■ Short problem
Copy word for word the passage of the patch description on hotplug before CAS that starts at "At this moment, we" and ends at "unplug the device.".

■ Selected text
This patch is a follow up on the discussions made in patch
"hw/ppc: disable hotplug before CAS is completed" that can be
found at [1].

At this moment, we do not support CPU/memory hotplug in early
boot stages, before CAS. When a hotplug occurs, the event is logged
in an internal RTAS event log queue and an IRQ pulse is fired. In
regular conditions, the guest handles the interrupt by executing
check_exception, fetching the generated hotplug event and enabling
the device for use.

In early boot, this IRQ isn't caught (SLOF does not handle hotplug
events), leaving the event in the rtas event log queue. If the guest
executes check_exception due to another hotplug event, the re-assertion
of the IRQ ends up de-queuing the first hotplug event as well. In short,
a device hotplugged before CAS is considered coldplugged by SLOF.
This leads to device misbehavior and, in some cases, guest kernel
Ooops when trying to unplug the device.

■ Recorded information
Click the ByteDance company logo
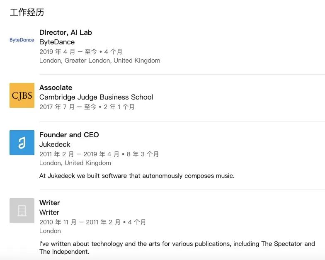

■ Answer in full
At this moment, we do not support CPU/memory hotplug in early
boot stages, before CAS. When a hotplug occurs, the event is logged
in an internal RTAS event log queue and an IRQ pulse is fired. In
regular conditions, the guest handles the interrupt by executing
check_exception, fetching the generated hotplug event and enabling
the device for use.

In early boot, this IRQ isn't caught (SLOF does not handle hotplug
events), leaving the event in the rtas event log queue. If the guest
executes check_exception due to another hotplug event, the re-assertion
of the IRQ ends up de-queuing the first hotplug event as well. In short,
a device hotplugged before CAS is considered coldplugged by SLOF.
This leads to device misbehavior and, in some cases, guest kernel
Ooops when trying to unplug the device.